Six months after the events of In the Woods, Detective Cassie Maddox is still trying to recover. She’s transferred out of the murder squad and started a relationship with Detective Sam O’Neill, but she’s too badly shaken to make a commitment to him or to her career. Then Sam calls her to the scene of his new case: a young woman found stabbed to death in a small town outside Dublin. The dead girl’s ID says her name is Lexie Madison – the identity Cassie used years ago as an undercover detective – and she looks exactly like Cassie.

With no leads, no suspects, and no clue to Lexie’s real identity, Cassie’s old undercover boss, Frank Mackey, spots the opportunity of a lifetime. They can say that the stab wound wasn’t fatal and send Cassie undercover in her place to find out information that the police never would and to tempt the killer out of hiding. At first Cassie thinks the idea is crazy, but she is seduced by the prospect of working on a murder investigation again and by the idea of assuming the victim’s identity as a graduate student with a cozy group of friends.
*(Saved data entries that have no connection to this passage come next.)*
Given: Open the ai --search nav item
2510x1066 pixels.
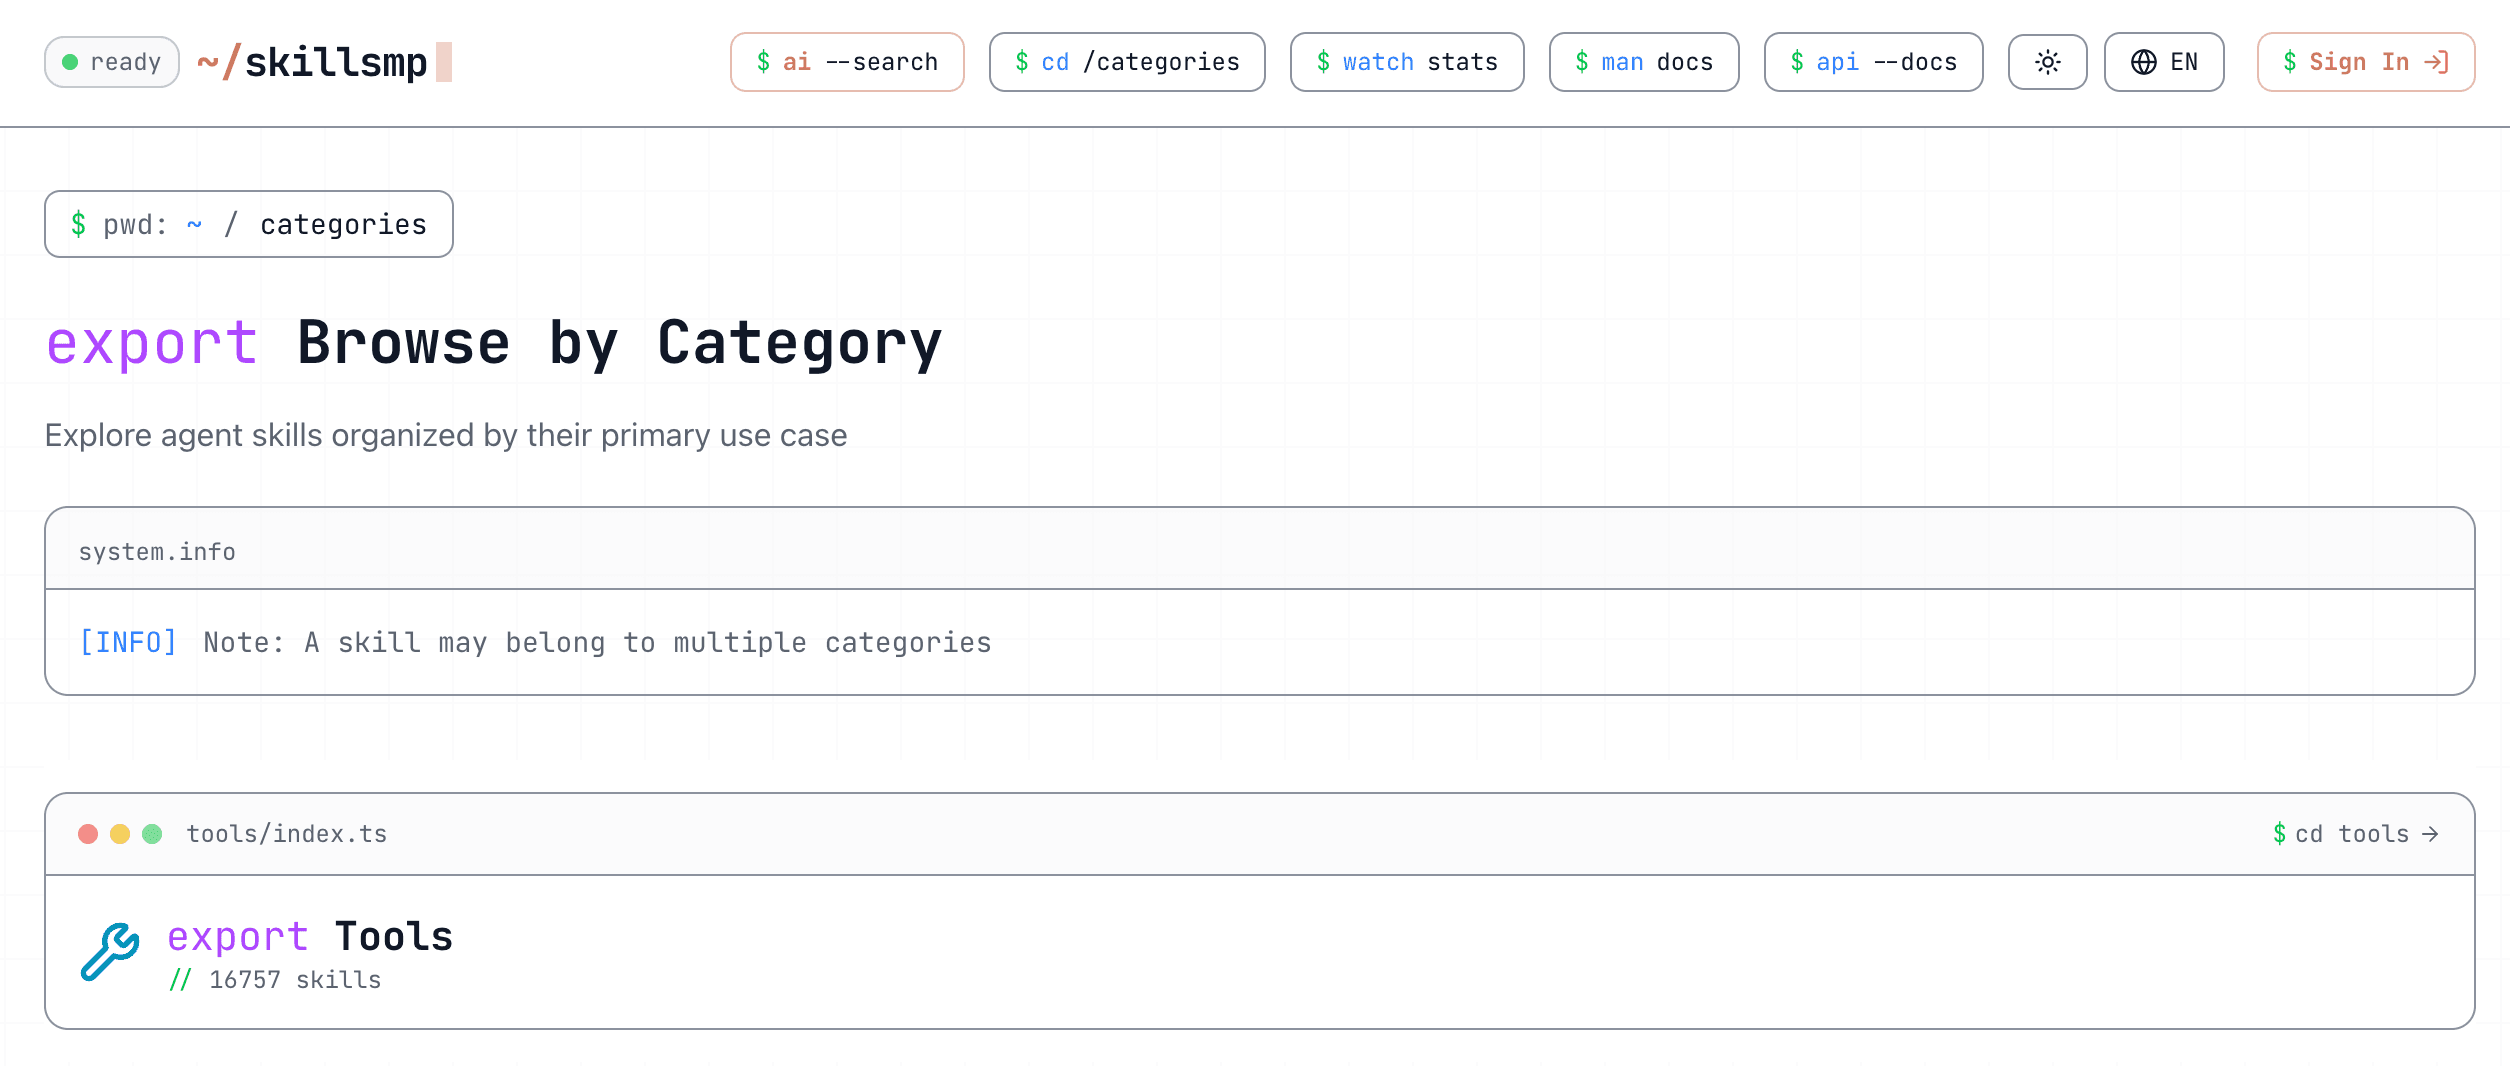Looking at the screenshot, I should tap(847, 62).
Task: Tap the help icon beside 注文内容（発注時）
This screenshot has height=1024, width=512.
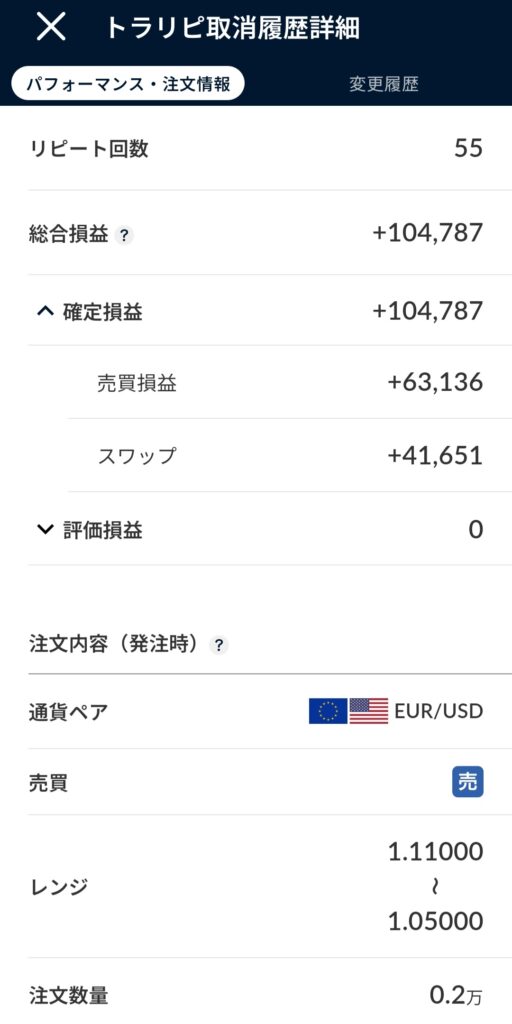Action: [x=219, y=646]
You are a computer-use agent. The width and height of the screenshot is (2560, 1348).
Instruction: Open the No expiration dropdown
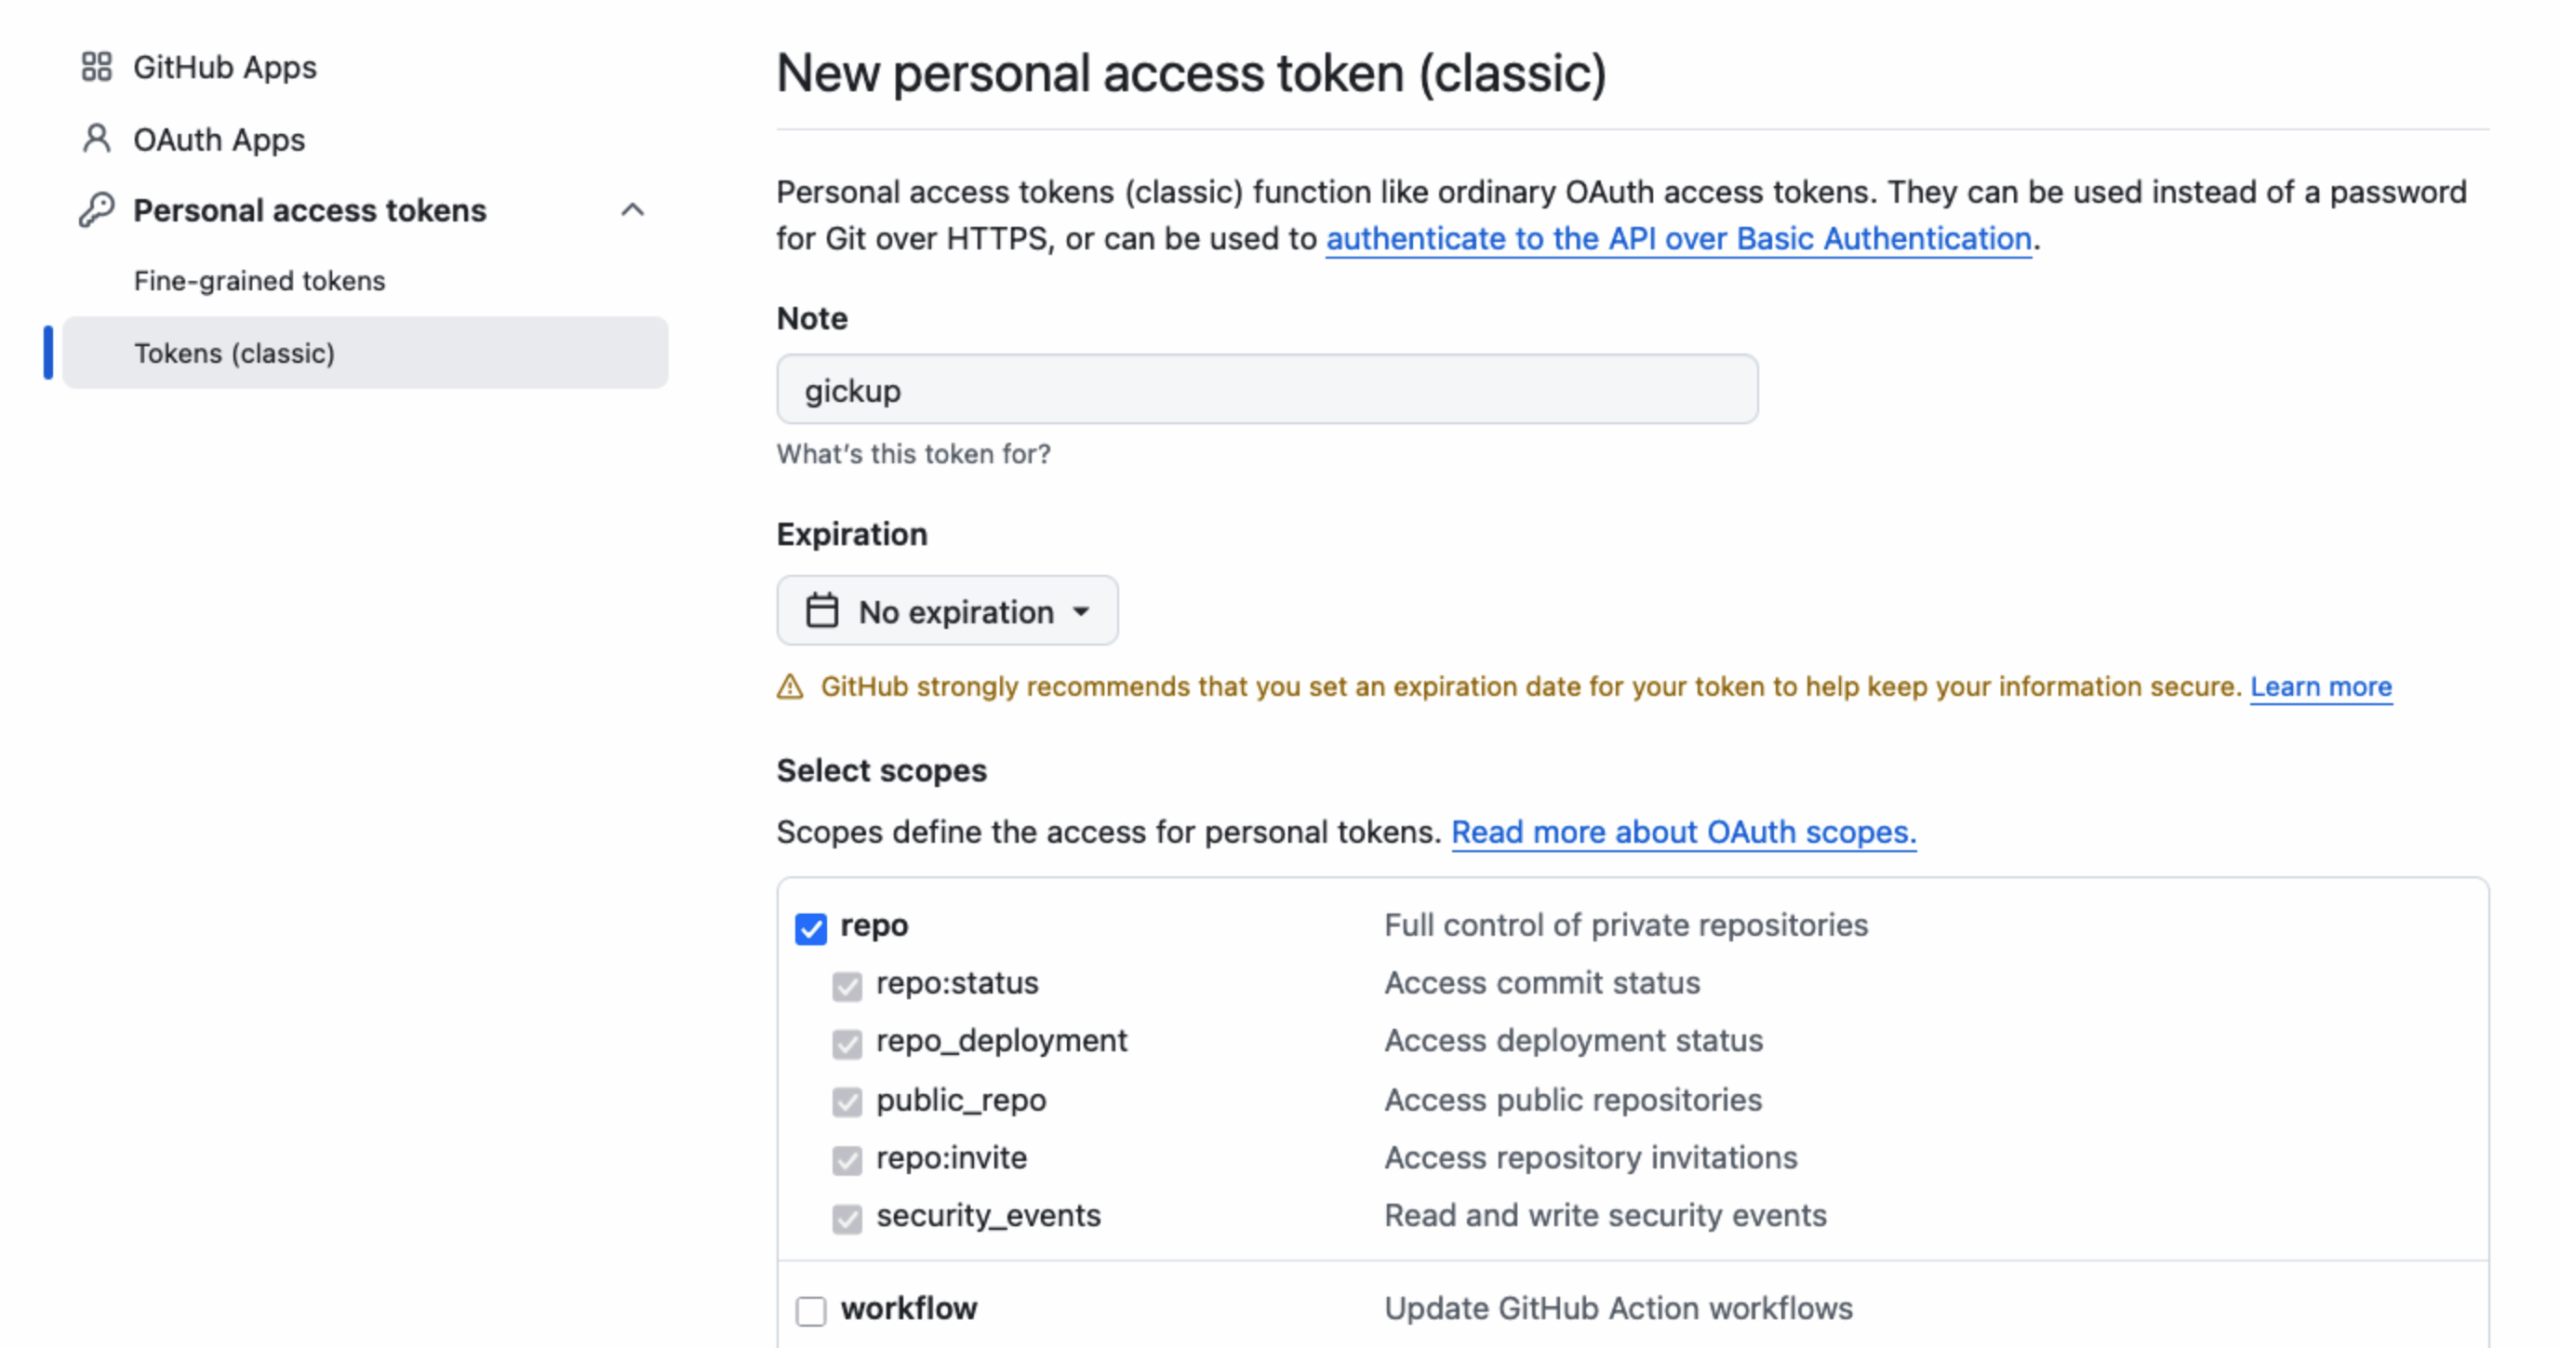click(x=947, y=611)
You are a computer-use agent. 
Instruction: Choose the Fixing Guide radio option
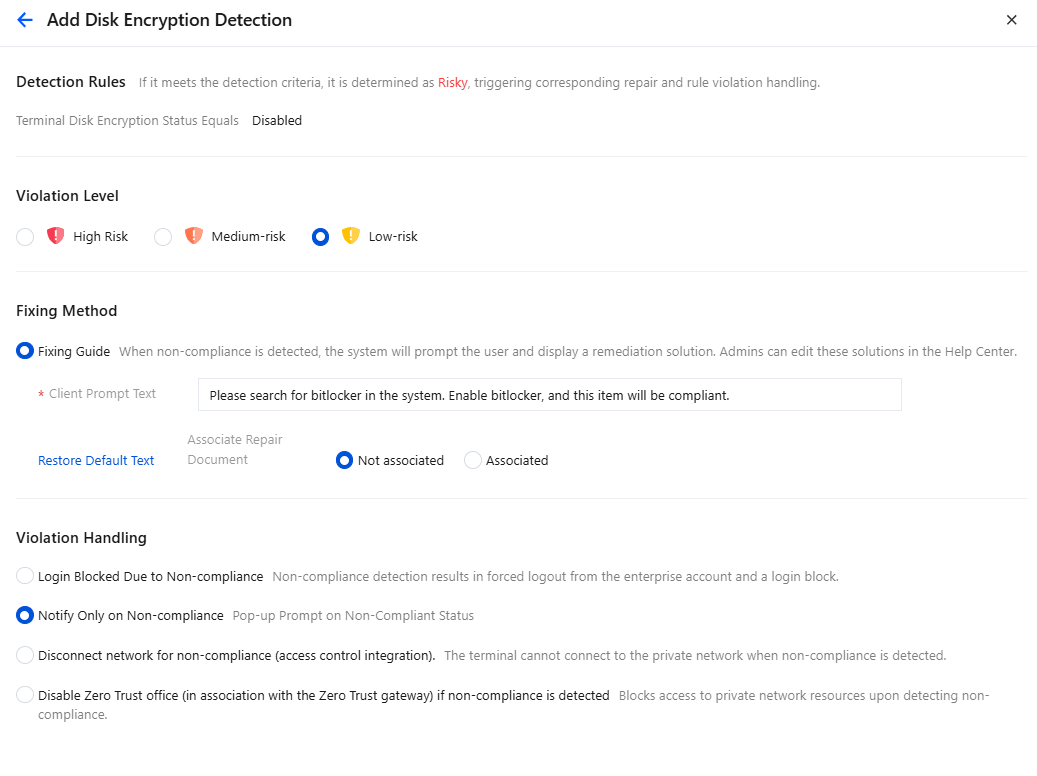tap(25, 351)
As she is drawn into Lexie’s world, Cassie realizes that the girl’s secrets run deeper than anyone imagined. Her friends are becoming suspicious, Sam has discovered a generations-old feud involving the old house the students lived in, and Frank is starting to suspect that Cassie’s growing emotional involvement could put the whole investigation at risk. Another gripping psychological thriller featuring the headstrong protagonist we’ve come to love, from an author who has proven that she can deliver.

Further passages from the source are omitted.